Entries shown →
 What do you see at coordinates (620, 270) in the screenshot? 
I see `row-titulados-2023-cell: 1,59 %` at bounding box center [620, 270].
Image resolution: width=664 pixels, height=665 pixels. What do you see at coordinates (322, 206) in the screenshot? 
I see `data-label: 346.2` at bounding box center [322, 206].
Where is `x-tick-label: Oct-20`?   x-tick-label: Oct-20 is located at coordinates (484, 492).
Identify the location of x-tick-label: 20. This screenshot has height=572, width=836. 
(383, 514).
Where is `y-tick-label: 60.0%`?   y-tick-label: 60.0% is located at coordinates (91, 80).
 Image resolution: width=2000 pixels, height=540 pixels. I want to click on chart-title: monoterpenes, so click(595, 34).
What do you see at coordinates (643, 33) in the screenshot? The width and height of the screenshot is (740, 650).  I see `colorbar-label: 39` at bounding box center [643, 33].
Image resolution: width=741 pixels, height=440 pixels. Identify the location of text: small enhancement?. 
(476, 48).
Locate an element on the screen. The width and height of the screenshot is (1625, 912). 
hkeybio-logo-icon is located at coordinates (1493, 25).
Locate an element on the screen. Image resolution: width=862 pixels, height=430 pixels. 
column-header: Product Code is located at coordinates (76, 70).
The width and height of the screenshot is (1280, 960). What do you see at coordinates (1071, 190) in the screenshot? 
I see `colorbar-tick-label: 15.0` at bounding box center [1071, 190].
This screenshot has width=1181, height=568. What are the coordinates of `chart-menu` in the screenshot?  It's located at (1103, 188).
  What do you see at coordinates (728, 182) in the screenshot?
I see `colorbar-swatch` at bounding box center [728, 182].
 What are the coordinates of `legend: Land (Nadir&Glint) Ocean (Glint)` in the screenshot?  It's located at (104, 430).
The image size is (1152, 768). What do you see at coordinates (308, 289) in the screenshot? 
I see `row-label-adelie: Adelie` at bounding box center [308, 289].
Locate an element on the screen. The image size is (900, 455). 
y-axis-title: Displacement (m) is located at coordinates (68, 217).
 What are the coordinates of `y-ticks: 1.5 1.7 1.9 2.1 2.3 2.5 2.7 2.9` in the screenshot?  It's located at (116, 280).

What the exercise asks →
Please format all the entries above as a JSON list of strings, with one string per line and blank lines omitted.

Your response →
[
  " What do you see at coordinates (620, 270) in the screenshot? ",
  "I see `row-titulados-2023-cell: 1,59 %` at bounding box center [620, 270].",
  "Image resolution: width=664 pixels, height=665 pixels. What do you see at coordinates (322, 206) in the screenshot? ",
  "I see `data-label: 346.2` at bounding box center [322, 206].",
  "Where is `x-tick-label: Oct-20`?   x-tick-label: Oct-20 is located at coordinates (484, 492).",
  "Identify the location of x-tick-label: 20. This screenshot has height=572, width=836. ",
  "(383, 514).",
  "Where is `y-tick-label: 60.0%`?   y-tick-label: 60.0% is located at coordinates (91, 80).",
  " Image resolution: width=2000 pixels, height=540 pixels. I want to click on chart-title: monoterpenes, so click(595, 34).",
  "What do you see at coordinates (643, 33) in the screenshot? The width and height of the screenshot is (740, 650).  I see `colorbar-label: 39` at bounding box center [643, 33].",
  "Image resolution: width=741 pixels, height=440 pixels. Identify the location of text: small enhancement?. ",
  "(476, 48).",
  "Locate an element on the screen. The width and height of the screenshot is (1625, 912). ",
  "hkeybio-logo-icon is located at coordinates (1493, 25).",
  "Locate an element on the screen. Image resolution: width=862 pixels, height=430 pixels. ",
  "column-header: Product Code is located at coordinates (76, 70).",
  "The width and height of the screenshot is (1280, 960). What do you see at coordinates (1071, 190) in the screenshot? ",
  "I see `colorbar-tick-label: 15.0` at bounding box center [1071, 190].",
  "This screenshot has width=1181, height=568. What are the coordinates of `chart-menu` in the screenshot?  It's located at (1103, 188).",
  "  What do you see at coordinates (728, 182) in the screenshot?",
  "I see `colorbar-swatch` at bounding box center [728, 182].",
  " What are the coordinates of `legend: Land (Nadir&Glint) Ocean (Glint)` in the screenshot?  It's located at (104, 430).",
  "The image size is (1152, 768). What do you see at coordinates (308, 289) in the screenshot? ",
  "I see `row-label-adelie: Adelie` at bounding box center [308, 289].",
  "Locate an element on the screen. The image size is (900, 455). ",
  "y-axis-title: Displacement (m) is located at coordinates (68, 217).",
  " What are the coordinates of `y-ticks: 1.5 1.7 1.9 2.1 2.3 2.5 2.7 2.9` in the screenshot?  It's located at (116, 280)."
]